* _What to produce_
Your answer should hold only the lines from the one with "Task: Collapse the" through the end of the records, repeated exactly and minus any pictures.

(Saved data entries)
--- START ---
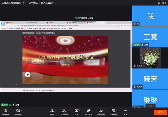Select the 晓天 participant tile
This screenshot has height=117, width=168.
pyautogui.click(x=150, y=79)
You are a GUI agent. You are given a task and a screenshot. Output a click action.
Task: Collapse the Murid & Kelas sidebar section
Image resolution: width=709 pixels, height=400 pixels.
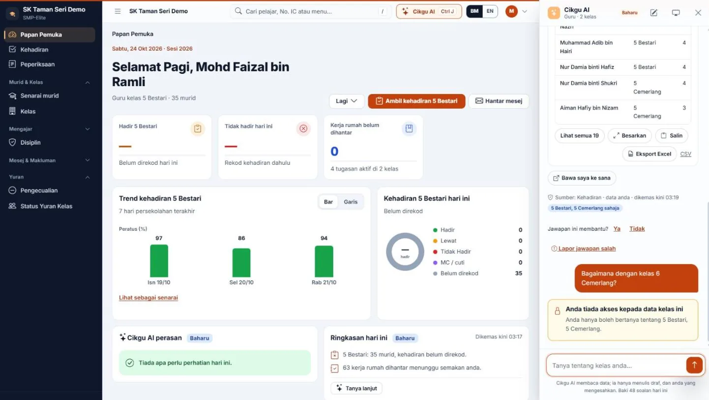(x=88, y=82)
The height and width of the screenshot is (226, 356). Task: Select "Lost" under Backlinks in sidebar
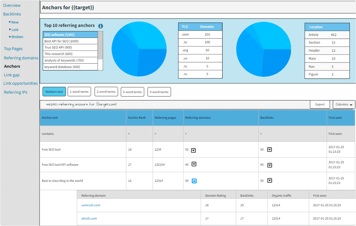tap(14, 29)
--- END ---
* _Answer_
Task: Collapse the Murid & Kelas sidebar section
Image resolution: width=709 pixels, height=400 pixels.
(x=88, y=82)
The height and width of the screenshot is (226, 356). Task: Select "Lost" under Backlinks in sidebar
tap(14, 29)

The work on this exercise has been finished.